* What this task involves *
Extract, without any change, the lines beginning with the one that contains "This screenshot has height=714, width=1038." and continuing through the one that contains "tap(631, 486)", both included.
-- Start Entries shown --
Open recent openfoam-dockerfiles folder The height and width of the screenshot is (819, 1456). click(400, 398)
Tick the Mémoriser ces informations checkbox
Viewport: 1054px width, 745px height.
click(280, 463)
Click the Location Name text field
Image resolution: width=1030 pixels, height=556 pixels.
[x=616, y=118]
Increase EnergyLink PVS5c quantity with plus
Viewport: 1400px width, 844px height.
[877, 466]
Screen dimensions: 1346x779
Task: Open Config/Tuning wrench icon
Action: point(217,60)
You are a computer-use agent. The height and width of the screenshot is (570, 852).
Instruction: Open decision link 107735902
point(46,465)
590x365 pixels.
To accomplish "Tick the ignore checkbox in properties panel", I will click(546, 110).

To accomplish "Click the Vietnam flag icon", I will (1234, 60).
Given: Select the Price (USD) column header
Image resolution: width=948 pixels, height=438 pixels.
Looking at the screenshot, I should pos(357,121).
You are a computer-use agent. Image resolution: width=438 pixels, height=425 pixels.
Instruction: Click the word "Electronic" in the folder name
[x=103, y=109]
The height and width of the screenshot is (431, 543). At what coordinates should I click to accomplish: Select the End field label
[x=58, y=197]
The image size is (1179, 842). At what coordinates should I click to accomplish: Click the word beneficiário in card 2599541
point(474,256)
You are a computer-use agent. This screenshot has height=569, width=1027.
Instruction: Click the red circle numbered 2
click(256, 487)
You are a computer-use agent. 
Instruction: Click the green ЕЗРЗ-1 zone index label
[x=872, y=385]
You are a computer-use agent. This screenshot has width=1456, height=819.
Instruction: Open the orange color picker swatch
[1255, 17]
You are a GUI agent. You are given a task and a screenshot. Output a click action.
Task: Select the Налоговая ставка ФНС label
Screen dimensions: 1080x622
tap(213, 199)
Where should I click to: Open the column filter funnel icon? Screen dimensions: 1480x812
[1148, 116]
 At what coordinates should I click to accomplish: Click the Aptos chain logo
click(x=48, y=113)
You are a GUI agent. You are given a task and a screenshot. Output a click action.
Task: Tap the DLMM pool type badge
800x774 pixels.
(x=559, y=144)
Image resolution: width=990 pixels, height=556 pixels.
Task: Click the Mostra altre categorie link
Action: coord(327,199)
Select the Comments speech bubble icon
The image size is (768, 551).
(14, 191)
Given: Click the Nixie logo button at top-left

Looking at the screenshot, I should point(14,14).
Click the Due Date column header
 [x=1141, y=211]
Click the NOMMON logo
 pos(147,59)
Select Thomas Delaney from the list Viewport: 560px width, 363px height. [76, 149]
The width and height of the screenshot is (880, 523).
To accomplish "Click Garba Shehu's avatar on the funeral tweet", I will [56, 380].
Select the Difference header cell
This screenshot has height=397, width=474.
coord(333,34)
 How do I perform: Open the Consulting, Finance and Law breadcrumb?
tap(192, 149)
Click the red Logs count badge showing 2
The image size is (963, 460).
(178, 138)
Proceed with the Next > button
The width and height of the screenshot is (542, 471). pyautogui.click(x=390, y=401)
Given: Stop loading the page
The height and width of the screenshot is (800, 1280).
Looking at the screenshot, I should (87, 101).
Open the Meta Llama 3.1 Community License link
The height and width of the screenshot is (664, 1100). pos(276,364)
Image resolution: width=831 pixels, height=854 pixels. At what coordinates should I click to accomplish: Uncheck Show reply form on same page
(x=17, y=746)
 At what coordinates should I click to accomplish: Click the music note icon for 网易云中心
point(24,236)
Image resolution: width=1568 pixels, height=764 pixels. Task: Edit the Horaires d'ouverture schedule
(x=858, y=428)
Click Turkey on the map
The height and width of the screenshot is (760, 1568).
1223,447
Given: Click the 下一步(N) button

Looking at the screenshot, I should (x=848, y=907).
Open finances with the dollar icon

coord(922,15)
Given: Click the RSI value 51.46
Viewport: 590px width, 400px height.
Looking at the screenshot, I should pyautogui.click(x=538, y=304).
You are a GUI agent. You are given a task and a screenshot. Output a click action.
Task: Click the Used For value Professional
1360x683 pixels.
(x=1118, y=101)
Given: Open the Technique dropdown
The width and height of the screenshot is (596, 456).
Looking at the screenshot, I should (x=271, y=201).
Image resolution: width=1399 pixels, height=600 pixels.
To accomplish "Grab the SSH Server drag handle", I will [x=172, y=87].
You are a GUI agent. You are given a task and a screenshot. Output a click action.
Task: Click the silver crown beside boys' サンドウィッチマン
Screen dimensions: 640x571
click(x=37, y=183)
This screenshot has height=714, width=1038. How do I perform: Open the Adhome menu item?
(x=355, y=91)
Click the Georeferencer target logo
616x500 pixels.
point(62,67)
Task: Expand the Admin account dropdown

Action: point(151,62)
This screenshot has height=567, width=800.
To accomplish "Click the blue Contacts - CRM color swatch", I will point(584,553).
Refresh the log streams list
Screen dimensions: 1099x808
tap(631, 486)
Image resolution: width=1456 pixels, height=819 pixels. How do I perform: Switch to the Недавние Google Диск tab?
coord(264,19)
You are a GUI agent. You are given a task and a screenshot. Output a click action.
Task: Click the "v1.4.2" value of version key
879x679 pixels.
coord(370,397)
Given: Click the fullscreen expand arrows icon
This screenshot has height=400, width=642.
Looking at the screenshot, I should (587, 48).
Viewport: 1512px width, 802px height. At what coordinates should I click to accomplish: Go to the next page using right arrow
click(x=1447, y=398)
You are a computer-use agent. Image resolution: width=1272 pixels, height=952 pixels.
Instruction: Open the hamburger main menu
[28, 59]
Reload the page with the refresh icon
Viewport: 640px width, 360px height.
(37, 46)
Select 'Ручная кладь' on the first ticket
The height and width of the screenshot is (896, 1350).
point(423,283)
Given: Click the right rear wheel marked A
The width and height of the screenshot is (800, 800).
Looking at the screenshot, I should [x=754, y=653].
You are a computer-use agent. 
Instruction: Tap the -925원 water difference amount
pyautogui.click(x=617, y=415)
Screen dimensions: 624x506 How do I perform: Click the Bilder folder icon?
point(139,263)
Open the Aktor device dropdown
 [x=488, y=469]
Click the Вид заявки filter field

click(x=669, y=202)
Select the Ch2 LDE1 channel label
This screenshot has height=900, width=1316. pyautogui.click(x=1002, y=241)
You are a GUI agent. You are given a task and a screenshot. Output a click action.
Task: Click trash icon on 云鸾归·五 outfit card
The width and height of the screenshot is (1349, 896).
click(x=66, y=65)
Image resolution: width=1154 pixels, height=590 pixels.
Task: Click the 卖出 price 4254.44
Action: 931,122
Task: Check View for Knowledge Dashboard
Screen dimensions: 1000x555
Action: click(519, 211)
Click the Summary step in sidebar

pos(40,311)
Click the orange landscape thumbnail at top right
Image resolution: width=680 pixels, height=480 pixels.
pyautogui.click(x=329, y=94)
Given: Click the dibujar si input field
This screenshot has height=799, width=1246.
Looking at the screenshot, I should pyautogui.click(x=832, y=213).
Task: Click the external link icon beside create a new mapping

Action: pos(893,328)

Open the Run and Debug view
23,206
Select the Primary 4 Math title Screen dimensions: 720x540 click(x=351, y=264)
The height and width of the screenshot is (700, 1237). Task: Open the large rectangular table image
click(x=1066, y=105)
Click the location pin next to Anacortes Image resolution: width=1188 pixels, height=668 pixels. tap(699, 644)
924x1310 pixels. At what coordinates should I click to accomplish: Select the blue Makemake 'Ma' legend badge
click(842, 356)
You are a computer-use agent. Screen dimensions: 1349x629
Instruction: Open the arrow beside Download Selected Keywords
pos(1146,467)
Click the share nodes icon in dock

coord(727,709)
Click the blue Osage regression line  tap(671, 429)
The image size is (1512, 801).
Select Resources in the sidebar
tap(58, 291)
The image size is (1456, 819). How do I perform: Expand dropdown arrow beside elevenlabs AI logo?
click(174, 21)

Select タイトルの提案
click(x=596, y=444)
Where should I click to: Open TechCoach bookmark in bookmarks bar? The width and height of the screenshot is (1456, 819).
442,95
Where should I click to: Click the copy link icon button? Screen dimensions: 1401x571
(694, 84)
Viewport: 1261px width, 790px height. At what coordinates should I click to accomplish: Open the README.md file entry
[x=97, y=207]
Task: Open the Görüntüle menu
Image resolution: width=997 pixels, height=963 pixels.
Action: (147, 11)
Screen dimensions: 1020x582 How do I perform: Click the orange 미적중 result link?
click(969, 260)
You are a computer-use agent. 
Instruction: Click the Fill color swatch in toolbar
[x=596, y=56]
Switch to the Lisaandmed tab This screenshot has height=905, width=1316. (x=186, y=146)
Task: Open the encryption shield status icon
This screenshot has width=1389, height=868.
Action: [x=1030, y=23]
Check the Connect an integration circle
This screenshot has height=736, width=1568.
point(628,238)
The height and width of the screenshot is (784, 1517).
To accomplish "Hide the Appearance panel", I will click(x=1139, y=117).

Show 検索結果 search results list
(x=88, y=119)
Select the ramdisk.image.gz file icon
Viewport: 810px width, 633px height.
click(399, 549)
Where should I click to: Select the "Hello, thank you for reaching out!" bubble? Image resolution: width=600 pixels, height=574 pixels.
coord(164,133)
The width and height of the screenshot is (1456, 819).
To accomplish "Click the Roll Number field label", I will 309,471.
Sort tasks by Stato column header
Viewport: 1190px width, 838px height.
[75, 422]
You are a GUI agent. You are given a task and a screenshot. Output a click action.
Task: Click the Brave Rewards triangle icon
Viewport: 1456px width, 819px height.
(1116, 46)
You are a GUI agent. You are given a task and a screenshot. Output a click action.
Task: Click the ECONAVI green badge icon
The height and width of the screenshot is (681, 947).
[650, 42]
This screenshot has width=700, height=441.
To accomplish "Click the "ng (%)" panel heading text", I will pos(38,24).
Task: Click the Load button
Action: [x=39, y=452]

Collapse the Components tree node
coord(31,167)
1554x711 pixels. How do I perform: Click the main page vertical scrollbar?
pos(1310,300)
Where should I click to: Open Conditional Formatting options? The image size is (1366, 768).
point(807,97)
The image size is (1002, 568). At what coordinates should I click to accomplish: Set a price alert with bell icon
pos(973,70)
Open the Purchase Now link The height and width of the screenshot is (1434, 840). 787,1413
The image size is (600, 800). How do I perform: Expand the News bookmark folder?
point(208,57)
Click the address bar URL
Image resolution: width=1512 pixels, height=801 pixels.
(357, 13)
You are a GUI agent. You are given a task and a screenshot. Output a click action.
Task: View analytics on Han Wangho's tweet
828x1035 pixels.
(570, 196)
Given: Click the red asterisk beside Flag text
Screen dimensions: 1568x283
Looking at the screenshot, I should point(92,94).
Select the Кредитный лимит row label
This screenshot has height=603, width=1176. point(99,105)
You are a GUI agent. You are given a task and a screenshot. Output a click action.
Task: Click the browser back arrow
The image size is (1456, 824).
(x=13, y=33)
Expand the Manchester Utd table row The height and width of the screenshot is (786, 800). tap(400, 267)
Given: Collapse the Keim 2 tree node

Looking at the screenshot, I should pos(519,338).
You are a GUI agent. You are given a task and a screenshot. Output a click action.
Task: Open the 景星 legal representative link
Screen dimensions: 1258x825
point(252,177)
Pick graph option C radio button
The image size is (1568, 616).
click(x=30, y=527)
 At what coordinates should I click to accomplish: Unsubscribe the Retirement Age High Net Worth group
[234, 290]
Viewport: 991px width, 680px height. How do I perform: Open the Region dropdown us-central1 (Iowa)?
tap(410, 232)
-- End Entries shown --
* Response below *
This screenshot has height=714, width=1038. How do I perform: Open the Adhome menu item?
(x=355, y=91)
Click the Georeferencer target logo
616x500 pixels.
point(62,67)
Task: Expand the Admin account dropdown

Action: point(151,62)
This screenshot has height=567, width=800.
To accomplish "Click the blue Contacts - CRM color swatch", I will point(584,553).
Refresh the log streams list
Screen dimensions: 1099x808
tap(631, 486)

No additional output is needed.